Set problem:
Write out these rows again, swapping every "coordinate pair" for "pair of numbers" and keeping everything else the same.
........
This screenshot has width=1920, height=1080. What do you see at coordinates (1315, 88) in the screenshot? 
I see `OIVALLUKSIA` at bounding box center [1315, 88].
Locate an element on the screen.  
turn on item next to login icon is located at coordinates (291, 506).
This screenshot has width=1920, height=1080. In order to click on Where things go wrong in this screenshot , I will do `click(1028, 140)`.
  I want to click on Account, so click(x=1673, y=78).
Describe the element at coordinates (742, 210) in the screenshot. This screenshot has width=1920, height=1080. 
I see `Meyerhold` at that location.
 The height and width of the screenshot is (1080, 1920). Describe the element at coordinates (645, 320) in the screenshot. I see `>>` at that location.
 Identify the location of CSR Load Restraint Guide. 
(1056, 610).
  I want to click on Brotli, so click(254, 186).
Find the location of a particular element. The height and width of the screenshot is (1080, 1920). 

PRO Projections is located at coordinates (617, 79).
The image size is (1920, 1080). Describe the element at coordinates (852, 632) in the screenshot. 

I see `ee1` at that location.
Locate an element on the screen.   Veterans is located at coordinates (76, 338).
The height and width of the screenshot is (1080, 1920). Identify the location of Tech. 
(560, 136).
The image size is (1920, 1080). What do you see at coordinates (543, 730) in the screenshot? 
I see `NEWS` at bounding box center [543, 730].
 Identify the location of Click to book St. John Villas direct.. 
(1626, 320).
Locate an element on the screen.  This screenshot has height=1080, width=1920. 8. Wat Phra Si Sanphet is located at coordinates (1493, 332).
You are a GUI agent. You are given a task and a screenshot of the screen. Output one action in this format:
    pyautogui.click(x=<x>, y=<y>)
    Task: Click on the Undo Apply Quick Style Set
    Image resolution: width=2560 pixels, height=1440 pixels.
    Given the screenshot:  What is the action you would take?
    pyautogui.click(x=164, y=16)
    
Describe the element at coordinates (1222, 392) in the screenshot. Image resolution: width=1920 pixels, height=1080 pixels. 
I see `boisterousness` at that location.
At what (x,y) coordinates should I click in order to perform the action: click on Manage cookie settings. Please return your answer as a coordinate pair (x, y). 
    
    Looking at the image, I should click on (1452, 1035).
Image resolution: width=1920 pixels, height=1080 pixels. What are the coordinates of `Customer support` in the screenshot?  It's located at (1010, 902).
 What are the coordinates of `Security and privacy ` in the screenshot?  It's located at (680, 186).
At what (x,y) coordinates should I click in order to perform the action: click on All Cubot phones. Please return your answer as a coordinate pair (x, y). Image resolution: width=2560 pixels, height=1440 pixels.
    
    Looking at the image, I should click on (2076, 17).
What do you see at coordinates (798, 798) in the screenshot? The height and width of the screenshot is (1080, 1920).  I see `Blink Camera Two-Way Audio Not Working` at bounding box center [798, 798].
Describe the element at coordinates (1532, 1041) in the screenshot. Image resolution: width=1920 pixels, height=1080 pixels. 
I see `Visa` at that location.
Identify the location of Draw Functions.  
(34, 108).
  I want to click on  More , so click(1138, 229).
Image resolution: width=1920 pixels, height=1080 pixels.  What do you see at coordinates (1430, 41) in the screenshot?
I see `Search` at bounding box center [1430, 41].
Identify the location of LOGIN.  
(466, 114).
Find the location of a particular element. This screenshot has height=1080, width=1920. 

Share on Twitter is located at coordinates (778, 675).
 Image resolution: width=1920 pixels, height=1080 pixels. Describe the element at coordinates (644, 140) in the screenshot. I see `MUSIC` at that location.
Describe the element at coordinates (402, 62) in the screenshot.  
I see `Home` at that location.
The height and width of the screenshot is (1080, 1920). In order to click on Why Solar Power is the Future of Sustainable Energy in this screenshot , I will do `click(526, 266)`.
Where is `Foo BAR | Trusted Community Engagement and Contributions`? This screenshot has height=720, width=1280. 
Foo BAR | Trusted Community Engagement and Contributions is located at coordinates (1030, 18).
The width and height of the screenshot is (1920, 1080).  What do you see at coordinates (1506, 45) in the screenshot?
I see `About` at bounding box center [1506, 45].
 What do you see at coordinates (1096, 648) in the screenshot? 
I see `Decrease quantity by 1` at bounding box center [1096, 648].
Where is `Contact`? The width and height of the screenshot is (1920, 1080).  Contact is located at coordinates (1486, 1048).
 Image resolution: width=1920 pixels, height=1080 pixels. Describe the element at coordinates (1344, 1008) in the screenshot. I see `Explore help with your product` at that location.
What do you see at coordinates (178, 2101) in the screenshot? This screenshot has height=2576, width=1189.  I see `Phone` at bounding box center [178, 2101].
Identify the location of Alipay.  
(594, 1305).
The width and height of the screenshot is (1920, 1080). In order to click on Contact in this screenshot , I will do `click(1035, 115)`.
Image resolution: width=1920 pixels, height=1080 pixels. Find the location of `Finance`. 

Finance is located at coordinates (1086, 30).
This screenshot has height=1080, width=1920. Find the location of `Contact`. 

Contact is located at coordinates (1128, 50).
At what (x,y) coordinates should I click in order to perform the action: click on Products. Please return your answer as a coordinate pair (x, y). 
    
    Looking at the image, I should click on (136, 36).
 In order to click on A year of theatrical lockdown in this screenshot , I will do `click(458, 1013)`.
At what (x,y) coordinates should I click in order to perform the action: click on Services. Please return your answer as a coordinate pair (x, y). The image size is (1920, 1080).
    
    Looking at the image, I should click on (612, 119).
........
Task response:
This screenshot has width=1920, height=1080. What do you see at coordinates (1315, 88) in the screenshot? 
I see `OIVALLUKSIA` at bounding box center [1315, 88].
Locate an element on the screen.  
turn on item next to login icon is located at coordinates (291, 506).
This screenshot has width=1920, height=1080. In order to click on Where things go wrong in this screenshot , I will do `click(1028, 140)`.
  I want to click on Account, so click(x=1673, y=78).
Describe the element at coordinates (742, 210) in the screenshot. This screenshot has width=1920, height=1080. 
I see `Meyerhold` at that location.
 The height and width of the screenshot is (1080, 1920). Describe the element at coordinates (645, 320) in the screenshot. I see `>>` at that location.
 Identify the location of CSR Load Restraint Guide. 
(1056, 610).
  I want to click on Brotli, so click(254, 186).
Find the location of a particular element. The height and width of the screenshot is (1080, 1920). 

PRO Projections is located at coordinates (617, 79).
The image size is (1920, 1080). Describe the element at coordinates (852, 632) in the screenshot. 

I see `ee1` at that location.
Locate an element on the screen.   Veterans is located at coordinates (76, 338).
The height and width of the screenshot is (1080, 1920). Identify the location of Tech. 
(560, 136).
The image size is (1920, 1080). What do you see at coordinates (543, 730) in the screenshot? 
I see `NEWS` at bounding box center [543, 730].
 Identify the location of Click to book St. John Villas direct.. 
(1626, 320).
Locate an element on the screen.  This screenshot has height=1080, width=1920. 8. Wat Phra Si Sanphet is located at coordinates (1493, 332).
You are a GUI agent. You are given a task and a screenshot of the screen. Output one action in this format:
    pyautogui.click(x=<x>, y=<y>)
    Task: Click on the Undo Apply Quick Style Set
    Image resolution: width=2560 pixels, height=1440 pixels.
    Given the screenshot:  What is the action you would take?
    pyautogui.click(x=164, y=16)
    
Describe the element at coordinates (1222, 392) in the screenshot. Image resolution: width=1920 pixels, height=1080 pixels. 
I see `boisterousness` at that location.
At what (x,y) coordinates should I click in order to perform the action: click on Manage cookie settings. Please return your answer as a pair of numbers (x, y). 
    
    Looking at the image, I should click on (1452, 1035).
Image resolution: width=1920 pixels, height=1080 pixels. What are the coordinates of `Customer support` in the screenshot?  It's located at (1010, 902).
 What are the coordinates of `Security and privacy ` in the screenshot?  It's located at (680, 186).
At what (x,y) coordinates should I click in order to perform the action: click on All Cubot phones. Please return your answer as a pair of numbers (x, y). Image resolution: width=2560 pixels, height=1440 pixels.
    
    Looking at the image, I should click on (2076, 17).
What do you see at coordinates (798, 798) in the screenshot? The height and width of the screenshot is (1080, 1920).  I see `Blink Camera Two-Way Audio Not Working` at bounding box center [798, 798].
Describe the element at coordinates (1532, 1041) in the screenshot. Image resolution: width=1920 pixels, height=1080 pixels. 
I see `Visa` at that location.
Identify the location of Draw Functions.  
(34, 108).
  I want to click on  More , so click(1138, 229).
Image resolution: width=1920 pixels, height=1080 pixels.  What do you see at coordinates (1430, 41) in the screenshot?
I see `Search` at bounding box center [1430, 41].
Identify the location of LOGIN.  
(466, 114).
Find the location of a particular element. This screenshot has height=1080, width=1920. 

Share on Twitter is located at coordinates (778, 675).
 Image resolution: width=1920 pixels, height=1080 pixels. Describe the element at coordinates (644, 140) in the screenshot. I see `MUSIC` at that location.
Describe the element at coordinates (402, 62) in the screenshot.  
I see `Home` at that location.
The height and width of the screenshot is (1080, 1920). In order to click on Why Solar Power is the Future of Sustainable Energy in this screenshot , I will do `click(526, 266)`.
Where is `Foo BAR | Trusted Community Engagement and Contributions`? This screenshot has height=720, width=1280. 
Foo BAR | Trusted Community Engagement and Contributions is located at coordinates (1030, 18).
The width and height of the screenshot is (1920, 1080).  What do you see at coordinates (1506, 45) in the screenshot?
I see `About` at bounding box center [1506, 45].
 What do you see at coordinates (1096, 648) in the screenshot? 
I see `Decrease quantity by 1` at bounding box center [1096, 648].
Where is `Contact`? The width and height of the screenshot is (1920, 1080).  Contact is located at coordinates (1486, 1048).
 Image resolution: width=1920 pixels, height=1080 pixels. Describe the element at coordinates (1344, 1008) in the screenshot. I see `Explore help with your product` at that location.
What do you see at coordinates (178, 2101) in the screenshot? This screenshot has height=2576, width=1189.  I see `Phone` at bounding box center [178, 2101].
Identify the location of Alipay.  
(594, 1305).
The width and height of the screenshot is (1920, 1080). In order to click on Contact in this screenshot , I will do `click(1035, 115)`.
Image resolution: width=1920 pixels, height=1080 pixels. Find the location of `Finance`. 

Finance is located at coordinates (1086, 30).
This screenshot has height=1080, width=1920. Find the location of `Contact`. 

Contact is located at coordinates (1128, 50).
At what (x,y) coordinates should I click in order to perform the action: click on Products. Please return your answer as a pair of numbers (x, y). 
    
    Looking at the image, I should click on (136, 36).
 In order to click on A year of theatrical lockdown in this screenshot , I will do `click(458, 1013)`.
At what (x,y) coordinates should I click in order to perform the action: click on Services. Please return your answer as a pair of numbers (x, y). The image size is (1920, 1080).
    
    Looking at the image, I should click on (612, 119).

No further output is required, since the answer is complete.